## EXERCISE PASSAGE:
▼▼▼

SANAA, Yemen — With the wounded president out of Yemen, the United States and Saudi Arabia scrambled Monday to arrange a power transfer ensuring an end to his decades-long rule.
However, a top official said President Ali Abdullah Saleh, recovering in Saudi Arabia, would return home within days, a step almost certain to re-ignite violence.
A return by Mr. Saleh would likely spark new, intensified fighting between his forces and opposition tribesmen determined to topple him. Both sides’ fighters are deployed in the streets of the capital, and a cease-fire brokered by Saudi Arabia only a day earlier was already starting to fray, with clashes killing at least six.
“We are calling for a peaceful and orderly transition, a nonviolent transition that is consistent with Yemen’s own constitution,” Secretary of State Hillary Rodham Clinton said in Washington.
“We think an immediate transition is in the best interests of the Yemeni people.”
Mr. Saleh was rushed late Saturday to the Saudi capital for treatment after being wounded in a rocket attack on his palace amid two weeks of fighting in Sanaa. His departure raised cheers from protesters who have been turning out in the streets by the hundreds of thousands since February demanding his ouster.
Vice President Abed Rabbo Mansour Hadi, who is acting leader in the president’s absence, insisted Mr. Saleh will return.
“Saleh’s health is improving greatly and he will return to the country in the coming days,” he told European ambassadors Monday.
Mr. Saleh underwent surgery to remove shards of wood from his chest and treat heavy burns on his face and chest.

▲▲▲

## EXERCISE DATA:
▼▼▼

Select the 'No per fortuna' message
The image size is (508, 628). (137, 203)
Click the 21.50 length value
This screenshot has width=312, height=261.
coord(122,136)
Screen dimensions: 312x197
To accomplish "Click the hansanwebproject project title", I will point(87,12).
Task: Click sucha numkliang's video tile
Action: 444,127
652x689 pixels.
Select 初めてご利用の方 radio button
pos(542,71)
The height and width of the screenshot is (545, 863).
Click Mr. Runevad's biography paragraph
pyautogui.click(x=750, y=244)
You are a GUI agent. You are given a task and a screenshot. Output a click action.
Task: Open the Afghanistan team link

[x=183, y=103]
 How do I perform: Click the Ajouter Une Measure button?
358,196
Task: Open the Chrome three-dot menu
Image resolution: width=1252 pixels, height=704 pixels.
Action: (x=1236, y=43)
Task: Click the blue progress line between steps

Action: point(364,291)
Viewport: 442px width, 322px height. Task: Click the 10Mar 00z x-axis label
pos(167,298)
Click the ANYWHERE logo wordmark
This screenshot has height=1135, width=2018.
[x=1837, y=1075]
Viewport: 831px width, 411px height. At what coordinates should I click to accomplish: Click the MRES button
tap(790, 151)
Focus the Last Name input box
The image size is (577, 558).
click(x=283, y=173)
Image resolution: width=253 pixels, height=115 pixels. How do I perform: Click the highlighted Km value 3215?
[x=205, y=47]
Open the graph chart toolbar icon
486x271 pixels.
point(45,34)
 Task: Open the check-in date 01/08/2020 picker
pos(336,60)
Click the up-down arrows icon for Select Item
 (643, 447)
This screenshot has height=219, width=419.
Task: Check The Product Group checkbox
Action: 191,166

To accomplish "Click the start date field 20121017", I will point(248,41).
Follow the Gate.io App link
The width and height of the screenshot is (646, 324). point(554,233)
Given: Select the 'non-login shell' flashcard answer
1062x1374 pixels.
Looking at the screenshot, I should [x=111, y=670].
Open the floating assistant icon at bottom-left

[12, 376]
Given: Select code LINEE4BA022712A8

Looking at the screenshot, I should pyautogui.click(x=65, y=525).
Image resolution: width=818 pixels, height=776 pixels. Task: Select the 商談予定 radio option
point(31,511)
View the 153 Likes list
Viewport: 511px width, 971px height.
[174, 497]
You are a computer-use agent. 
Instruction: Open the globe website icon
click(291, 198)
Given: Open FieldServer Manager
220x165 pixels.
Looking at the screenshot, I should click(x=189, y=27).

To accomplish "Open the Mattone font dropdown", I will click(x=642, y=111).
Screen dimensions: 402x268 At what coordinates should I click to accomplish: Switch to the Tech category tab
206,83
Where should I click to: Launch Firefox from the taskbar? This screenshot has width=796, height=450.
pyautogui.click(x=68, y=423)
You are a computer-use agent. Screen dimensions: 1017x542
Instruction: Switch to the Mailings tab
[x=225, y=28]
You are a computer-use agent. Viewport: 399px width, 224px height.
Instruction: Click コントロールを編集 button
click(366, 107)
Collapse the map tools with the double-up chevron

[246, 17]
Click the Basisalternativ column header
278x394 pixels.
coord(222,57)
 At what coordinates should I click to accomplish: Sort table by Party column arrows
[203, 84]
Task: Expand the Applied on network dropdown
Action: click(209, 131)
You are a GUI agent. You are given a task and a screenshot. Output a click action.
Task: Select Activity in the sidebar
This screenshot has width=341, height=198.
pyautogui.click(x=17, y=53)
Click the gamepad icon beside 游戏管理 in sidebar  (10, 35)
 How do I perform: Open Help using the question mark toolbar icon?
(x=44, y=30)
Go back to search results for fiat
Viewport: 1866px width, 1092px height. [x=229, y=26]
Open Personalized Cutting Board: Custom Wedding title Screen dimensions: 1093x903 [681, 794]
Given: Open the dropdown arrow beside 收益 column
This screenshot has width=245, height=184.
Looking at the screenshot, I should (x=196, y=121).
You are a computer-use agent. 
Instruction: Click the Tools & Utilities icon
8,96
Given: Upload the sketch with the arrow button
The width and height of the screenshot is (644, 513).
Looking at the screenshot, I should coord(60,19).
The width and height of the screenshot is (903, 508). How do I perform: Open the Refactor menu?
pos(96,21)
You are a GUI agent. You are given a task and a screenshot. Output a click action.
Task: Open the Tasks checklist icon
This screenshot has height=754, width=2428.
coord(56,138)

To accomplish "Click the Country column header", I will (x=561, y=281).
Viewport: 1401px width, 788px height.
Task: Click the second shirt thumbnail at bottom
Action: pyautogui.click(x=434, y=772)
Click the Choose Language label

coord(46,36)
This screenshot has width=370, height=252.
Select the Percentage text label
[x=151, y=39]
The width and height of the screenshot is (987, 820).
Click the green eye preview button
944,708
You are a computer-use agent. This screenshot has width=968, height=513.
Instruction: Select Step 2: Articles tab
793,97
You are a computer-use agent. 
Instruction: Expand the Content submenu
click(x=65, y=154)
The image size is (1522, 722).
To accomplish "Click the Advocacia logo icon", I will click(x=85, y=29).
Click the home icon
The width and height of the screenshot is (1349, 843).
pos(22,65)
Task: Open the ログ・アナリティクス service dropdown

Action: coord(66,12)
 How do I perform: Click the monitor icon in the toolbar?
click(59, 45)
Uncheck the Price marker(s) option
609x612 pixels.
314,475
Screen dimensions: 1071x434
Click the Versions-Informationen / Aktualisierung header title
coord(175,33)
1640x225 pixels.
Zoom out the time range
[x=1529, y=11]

▲▲▲

## LIST OF TASKS:
1. In the article on Yemen's President Saleh, what did his surgery do?
2. Resume the article on Yemen's President Saleh where it ends.

## SOLVED TASKS:
1. It removed shards of wood from his chest and treated heavy burns on his face and chest.

2.
A renewal of fighting could push the impoverished nation into outright civil war. The United States fears that al Qaeda’s branch in Yemen could exploit the turmoil to strengthen its presence in the country, which it has used as a base for plotting two attempted attacks on the United States.
Furious diplomatic efforts were under way involving the Saudis, the United States, the Yemenis and Gulf Arab nations to work out a transfer of power, a U.S. official said. He likened the complex process to “four-dimensional chess.”
The focus is on reviving a U.S.-backed deal mediated earlier by the Gulf Cooperation Council, a grouping of Gulf Arab nations including Saudi Arabia. Under the deal, Mr. Saleh would retire, handing power to his vice president. A unity government between his party and the opposition would be formed and presidential elections would be held within two weeks.
In the past weeks, Mr. Saleh refused three times to sign the deal. As he was being evacuated for surgery over the weekend, he defied heavy Saudi pressure and refused to even sign a presidential decree formally transferring his authorities to Mr. Hadi, a sign he was intent on coming back.